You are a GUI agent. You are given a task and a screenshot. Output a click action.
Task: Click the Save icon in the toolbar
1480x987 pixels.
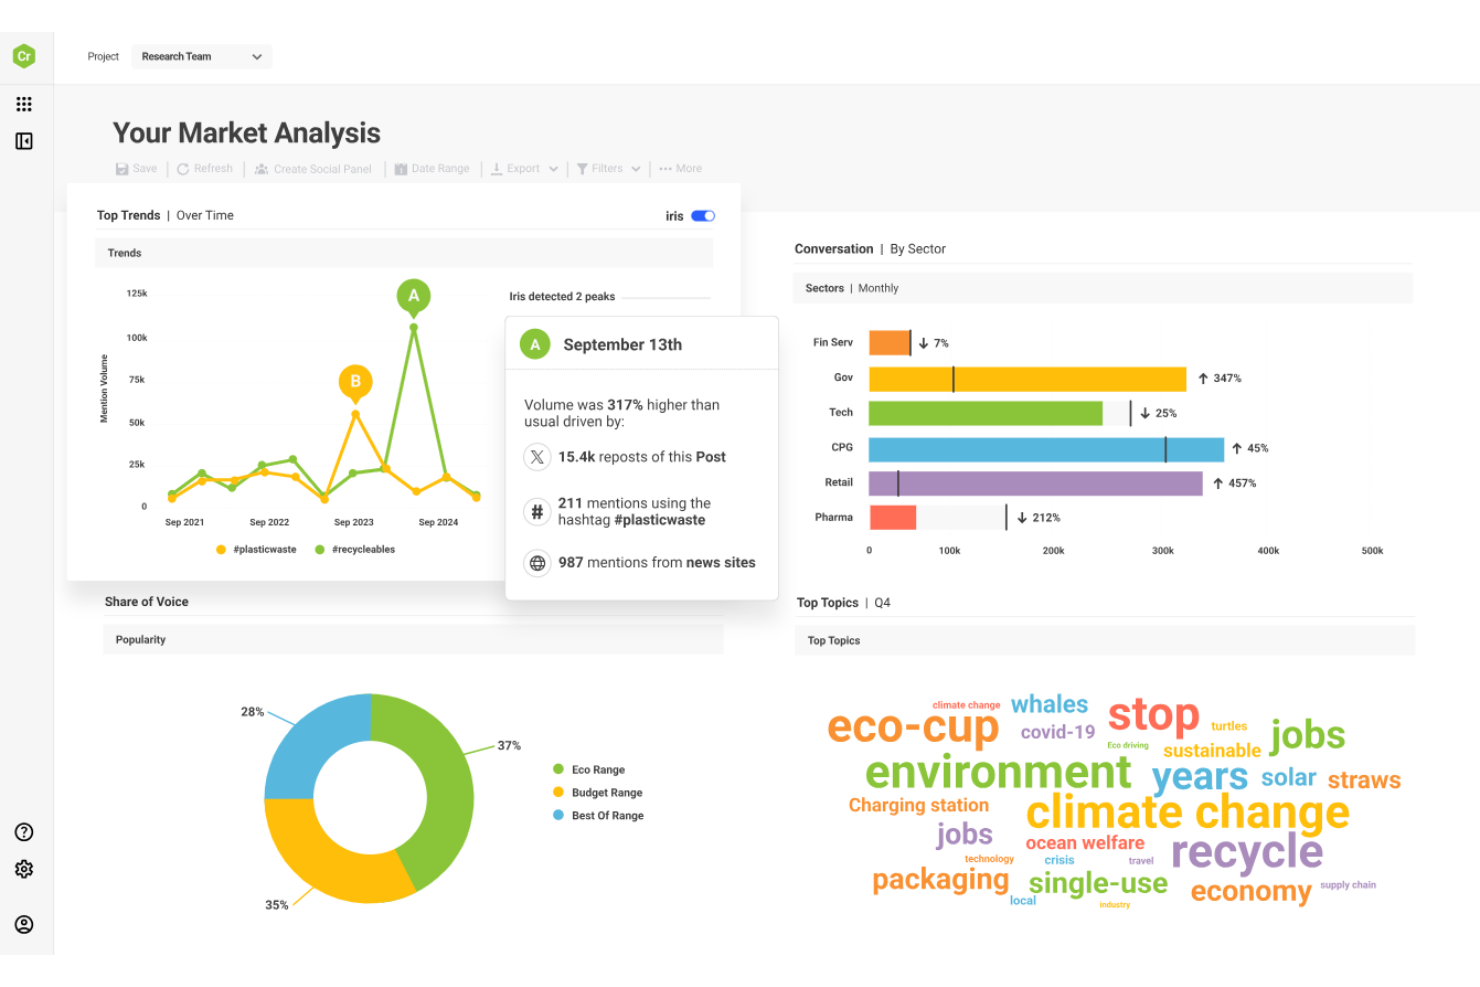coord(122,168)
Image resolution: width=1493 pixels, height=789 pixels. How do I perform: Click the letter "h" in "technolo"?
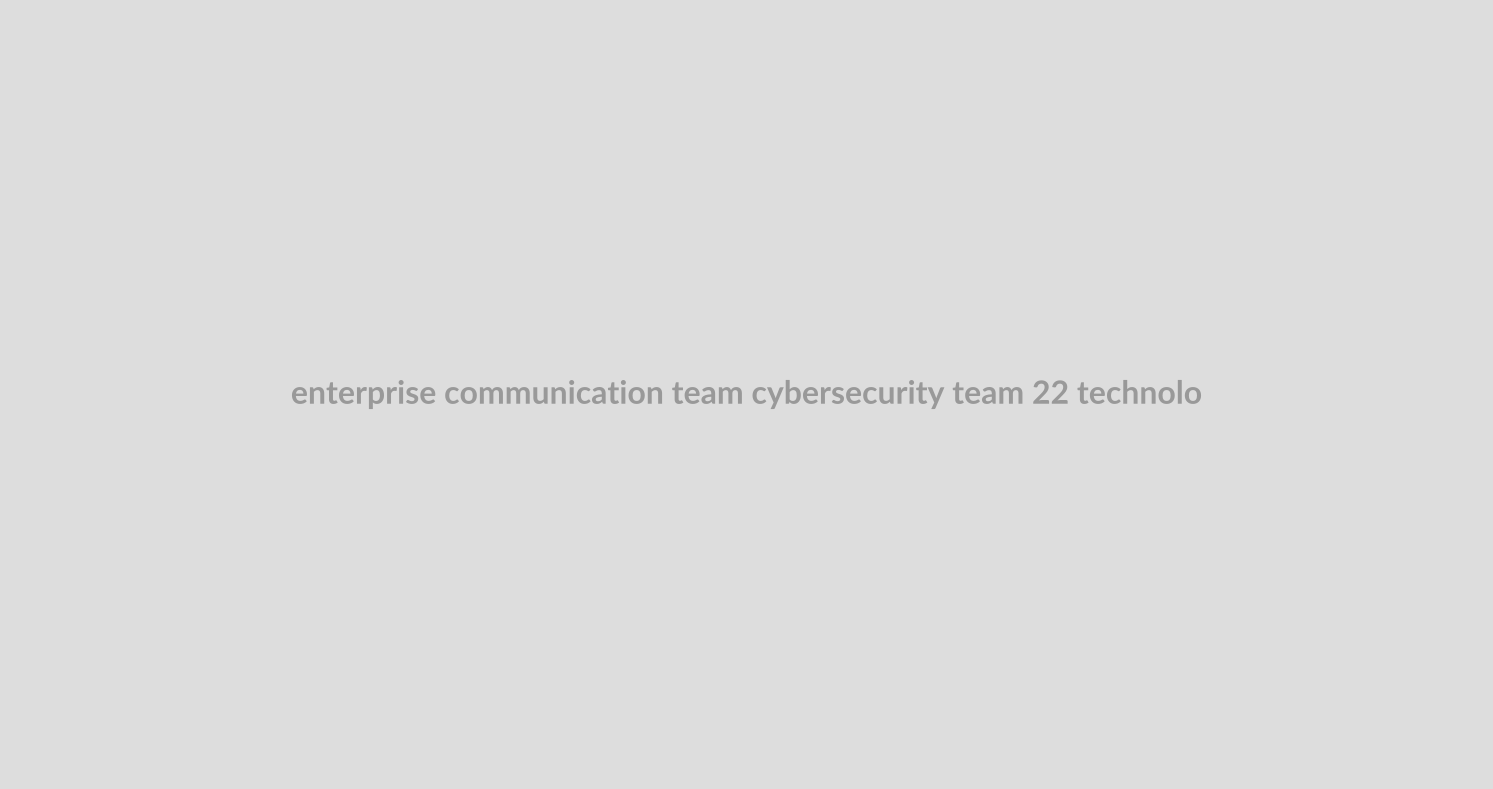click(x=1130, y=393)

○ ○ ○ ○ ○ ○ ○

_Instructions to follow_. Return the listing above verbatim and exclude every picture.

_Exercise response_.
You are a GUI agent. You are given a task and a screenshot. Output a click action.
Task: Click the Save icon in the toolbar
1480x987 pixels.
coord(122,168)
Image resolution: width=1493 pixels, height=789 pixels. How do I perform: Click the letter "h" in "technolo"?
click(x=1130, y=393)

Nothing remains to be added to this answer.